> _Text section_
%%

The Twins are struggling at the halfway point in the season, but their new ballpark, Target Field, has been a big hit with fans and many business owners near the park.
However, some say the infusion of economic activity near Target Field is not necessarily great news for everyone.
View a graphic showing the rise and fall of attendance at new MLB ballparks.
For Loon Cafe owner Tim Mahony, home games at Target Field lead to a full bar.
"Right before the game starts and people coming off the light rail and going to the game, they're excited," he said. "They want to see the ballpark. They want to see the neighborhood. And you know what? Happy people spend money."
Mahoney said business is better than last year when the Twins were playing at the Metrodome. He didn't have the sales figures handy, but compares the attendance figures between Target Field and the Metrodome.
"Again you're looking at 40,000 a game versus, last year, I think they averaged like 28,000 or something like that," he said. "[The Metrodome is] eight or nine blocks away. Now they're basically 285 steps out our back door ... I've counted the steps. Just for kicks and giggles."
Cuzzy's Bar on Washington Avenue North is several blocks farther from Target Field than the Loon, but owner John Lee said they're not too far off the beaten track for Twins fans.

%%

> _Data records_
%%

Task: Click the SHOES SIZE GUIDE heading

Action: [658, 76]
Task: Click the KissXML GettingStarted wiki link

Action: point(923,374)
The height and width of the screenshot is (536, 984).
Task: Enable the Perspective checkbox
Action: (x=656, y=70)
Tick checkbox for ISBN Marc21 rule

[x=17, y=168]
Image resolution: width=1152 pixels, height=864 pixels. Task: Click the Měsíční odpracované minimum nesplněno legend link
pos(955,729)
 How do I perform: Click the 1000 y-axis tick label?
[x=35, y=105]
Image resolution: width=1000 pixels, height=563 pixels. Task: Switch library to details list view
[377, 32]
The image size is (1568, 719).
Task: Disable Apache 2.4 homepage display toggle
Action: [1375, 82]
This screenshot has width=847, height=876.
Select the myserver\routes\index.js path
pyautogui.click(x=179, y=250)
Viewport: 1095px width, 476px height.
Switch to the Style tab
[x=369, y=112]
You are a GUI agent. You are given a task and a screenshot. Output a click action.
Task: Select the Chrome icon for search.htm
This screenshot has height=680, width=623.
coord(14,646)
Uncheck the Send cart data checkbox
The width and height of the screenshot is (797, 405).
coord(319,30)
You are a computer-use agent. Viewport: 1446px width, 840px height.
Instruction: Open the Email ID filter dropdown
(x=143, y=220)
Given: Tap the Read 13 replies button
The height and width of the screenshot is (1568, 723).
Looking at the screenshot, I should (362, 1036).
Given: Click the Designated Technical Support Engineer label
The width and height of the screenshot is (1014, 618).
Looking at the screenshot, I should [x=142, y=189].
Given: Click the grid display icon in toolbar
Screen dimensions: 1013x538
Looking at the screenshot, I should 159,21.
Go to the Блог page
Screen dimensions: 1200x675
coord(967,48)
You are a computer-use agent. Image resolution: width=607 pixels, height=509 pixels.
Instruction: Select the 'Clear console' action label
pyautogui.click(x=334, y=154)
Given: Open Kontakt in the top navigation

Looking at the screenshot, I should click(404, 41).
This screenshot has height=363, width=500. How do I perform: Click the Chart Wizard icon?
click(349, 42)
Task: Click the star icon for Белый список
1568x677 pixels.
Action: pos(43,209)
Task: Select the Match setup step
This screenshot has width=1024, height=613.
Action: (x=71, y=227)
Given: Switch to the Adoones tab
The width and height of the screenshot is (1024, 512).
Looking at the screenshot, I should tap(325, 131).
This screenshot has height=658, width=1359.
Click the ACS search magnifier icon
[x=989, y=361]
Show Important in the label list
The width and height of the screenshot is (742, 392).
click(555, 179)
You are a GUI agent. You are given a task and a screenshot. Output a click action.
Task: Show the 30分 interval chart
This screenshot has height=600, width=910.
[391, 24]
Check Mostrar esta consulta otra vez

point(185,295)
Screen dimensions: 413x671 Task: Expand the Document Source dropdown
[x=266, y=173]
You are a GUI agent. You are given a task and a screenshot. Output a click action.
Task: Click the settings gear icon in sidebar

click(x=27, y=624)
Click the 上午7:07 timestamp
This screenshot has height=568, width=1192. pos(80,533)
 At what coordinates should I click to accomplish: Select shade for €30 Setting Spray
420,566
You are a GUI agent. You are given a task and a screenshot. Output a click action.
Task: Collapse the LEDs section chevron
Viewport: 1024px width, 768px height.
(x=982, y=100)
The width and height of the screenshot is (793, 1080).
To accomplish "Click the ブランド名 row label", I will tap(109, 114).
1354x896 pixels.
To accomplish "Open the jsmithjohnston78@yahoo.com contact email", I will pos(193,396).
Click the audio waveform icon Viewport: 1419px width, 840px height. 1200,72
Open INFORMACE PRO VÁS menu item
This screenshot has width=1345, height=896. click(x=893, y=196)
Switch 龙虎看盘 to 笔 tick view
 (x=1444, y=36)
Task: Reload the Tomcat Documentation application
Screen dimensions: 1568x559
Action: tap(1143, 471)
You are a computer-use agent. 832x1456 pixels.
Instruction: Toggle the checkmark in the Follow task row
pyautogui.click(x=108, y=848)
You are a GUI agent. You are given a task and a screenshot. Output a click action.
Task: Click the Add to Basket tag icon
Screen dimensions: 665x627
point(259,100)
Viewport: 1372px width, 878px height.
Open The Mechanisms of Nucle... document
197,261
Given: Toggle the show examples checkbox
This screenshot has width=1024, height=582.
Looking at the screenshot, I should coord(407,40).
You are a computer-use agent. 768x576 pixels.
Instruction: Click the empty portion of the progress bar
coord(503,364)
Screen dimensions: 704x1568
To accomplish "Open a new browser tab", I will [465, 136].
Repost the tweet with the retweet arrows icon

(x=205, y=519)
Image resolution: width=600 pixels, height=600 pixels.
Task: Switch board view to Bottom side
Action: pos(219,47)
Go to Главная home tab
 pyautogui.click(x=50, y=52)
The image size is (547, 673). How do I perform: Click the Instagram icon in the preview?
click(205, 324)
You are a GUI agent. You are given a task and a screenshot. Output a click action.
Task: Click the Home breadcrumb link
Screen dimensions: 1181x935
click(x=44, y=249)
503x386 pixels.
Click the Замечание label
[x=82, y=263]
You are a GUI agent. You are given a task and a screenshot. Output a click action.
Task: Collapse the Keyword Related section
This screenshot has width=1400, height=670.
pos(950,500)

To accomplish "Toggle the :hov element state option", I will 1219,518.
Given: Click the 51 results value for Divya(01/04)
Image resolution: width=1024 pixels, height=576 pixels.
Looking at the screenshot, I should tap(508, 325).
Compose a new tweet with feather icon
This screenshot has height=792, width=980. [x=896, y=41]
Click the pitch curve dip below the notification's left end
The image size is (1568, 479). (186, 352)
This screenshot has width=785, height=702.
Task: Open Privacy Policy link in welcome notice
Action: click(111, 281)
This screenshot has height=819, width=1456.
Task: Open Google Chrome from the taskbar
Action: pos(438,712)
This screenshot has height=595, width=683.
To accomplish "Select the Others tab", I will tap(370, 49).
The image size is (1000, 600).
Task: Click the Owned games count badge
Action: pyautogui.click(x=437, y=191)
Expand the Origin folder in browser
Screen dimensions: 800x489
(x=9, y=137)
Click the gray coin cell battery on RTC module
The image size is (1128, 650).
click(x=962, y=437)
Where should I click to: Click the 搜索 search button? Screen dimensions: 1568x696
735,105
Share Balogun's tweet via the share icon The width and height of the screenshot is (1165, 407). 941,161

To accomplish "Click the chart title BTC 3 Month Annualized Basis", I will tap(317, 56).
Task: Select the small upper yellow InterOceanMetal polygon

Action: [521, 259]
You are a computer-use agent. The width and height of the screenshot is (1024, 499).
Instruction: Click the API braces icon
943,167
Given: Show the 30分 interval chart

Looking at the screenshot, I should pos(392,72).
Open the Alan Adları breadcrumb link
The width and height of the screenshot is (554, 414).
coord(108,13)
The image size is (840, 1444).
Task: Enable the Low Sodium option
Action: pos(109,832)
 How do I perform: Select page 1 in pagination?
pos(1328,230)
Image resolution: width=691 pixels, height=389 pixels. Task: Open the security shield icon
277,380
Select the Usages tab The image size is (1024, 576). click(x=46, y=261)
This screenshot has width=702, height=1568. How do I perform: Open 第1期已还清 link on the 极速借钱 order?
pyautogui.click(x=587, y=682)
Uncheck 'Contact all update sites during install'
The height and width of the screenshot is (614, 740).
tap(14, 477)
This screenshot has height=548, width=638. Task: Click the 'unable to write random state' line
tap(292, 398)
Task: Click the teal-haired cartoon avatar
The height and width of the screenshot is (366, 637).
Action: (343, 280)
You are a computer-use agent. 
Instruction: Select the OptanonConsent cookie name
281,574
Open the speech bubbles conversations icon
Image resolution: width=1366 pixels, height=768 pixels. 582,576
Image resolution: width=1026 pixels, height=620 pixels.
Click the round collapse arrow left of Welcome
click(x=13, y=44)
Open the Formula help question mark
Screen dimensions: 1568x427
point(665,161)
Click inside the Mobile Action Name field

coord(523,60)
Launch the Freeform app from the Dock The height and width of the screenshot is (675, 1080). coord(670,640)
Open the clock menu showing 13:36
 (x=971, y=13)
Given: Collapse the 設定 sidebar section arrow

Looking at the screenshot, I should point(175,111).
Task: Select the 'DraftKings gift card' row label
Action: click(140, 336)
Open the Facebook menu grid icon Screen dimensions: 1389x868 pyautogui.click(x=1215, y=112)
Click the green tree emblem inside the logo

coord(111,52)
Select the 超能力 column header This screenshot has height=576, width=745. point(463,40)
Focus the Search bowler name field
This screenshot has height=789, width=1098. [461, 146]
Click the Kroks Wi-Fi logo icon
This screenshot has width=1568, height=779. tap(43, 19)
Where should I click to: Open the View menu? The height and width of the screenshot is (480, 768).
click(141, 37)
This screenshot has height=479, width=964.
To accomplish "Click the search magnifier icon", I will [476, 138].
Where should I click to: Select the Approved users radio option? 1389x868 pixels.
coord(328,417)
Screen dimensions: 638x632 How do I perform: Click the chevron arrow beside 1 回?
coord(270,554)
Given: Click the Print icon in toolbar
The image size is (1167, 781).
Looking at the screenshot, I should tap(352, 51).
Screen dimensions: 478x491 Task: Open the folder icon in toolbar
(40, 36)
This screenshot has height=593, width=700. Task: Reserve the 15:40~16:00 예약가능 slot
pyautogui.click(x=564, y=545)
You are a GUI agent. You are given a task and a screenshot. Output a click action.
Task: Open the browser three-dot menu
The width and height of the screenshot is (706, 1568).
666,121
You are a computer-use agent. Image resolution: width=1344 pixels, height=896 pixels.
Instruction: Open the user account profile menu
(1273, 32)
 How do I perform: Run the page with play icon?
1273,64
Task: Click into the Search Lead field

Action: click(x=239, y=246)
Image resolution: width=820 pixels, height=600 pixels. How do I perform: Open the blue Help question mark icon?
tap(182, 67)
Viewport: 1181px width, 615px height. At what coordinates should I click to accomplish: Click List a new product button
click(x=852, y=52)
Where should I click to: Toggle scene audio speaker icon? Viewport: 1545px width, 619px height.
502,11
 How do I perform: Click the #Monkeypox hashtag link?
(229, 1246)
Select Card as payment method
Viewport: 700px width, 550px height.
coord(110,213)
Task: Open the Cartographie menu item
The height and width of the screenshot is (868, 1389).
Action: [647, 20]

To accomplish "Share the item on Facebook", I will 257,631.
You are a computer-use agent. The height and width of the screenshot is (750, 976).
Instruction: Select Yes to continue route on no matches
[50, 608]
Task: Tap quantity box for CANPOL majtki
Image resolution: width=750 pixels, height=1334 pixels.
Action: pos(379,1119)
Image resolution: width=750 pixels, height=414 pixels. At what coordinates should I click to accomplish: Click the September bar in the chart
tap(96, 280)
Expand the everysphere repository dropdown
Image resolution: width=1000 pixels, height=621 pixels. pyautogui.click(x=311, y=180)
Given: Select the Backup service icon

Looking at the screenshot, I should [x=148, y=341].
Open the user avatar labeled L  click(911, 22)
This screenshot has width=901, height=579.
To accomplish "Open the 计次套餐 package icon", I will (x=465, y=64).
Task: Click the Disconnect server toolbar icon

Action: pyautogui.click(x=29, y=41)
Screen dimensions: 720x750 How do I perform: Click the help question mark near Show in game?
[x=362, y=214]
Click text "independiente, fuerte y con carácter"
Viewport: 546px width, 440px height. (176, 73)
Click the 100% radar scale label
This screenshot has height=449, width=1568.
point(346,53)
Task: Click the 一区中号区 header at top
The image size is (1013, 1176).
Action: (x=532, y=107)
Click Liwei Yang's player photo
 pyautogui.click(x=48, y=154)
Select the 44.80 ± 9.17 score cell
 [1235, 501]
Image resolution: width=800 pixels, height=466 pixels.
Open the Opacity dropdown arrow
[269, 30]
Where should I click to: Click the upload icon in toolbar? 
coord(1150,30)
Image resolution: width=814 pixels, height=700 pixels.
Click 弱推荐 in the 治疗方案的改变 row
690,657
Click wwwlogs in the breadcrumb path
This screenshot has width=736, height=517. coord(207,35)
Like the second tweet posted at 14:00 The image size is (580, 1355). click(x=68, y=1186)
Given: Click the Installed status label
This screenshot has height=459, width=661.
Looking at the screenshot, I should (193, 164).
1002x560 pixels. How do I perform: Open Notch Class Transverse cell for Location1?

%%

> _Exercise A_
In the Target Field article, how many steps away from the Loon Cafe's back door is the ballpark?
> _Exercise B_
Return the part of the Target Field article that opens with the words containing "Cuzzy's Bar on" and closes with "for Twins fans.".
Rely only on the text for the tasks, not on the entries.

> _Exercise solution A_
285 steps.

> _Exercise solution B_
Cuzzy's Bar on Washington Avenue North is several blocks farther from Target Field than the Loon, but owner John Lee said they're not too far off the beaten track for Twins fans.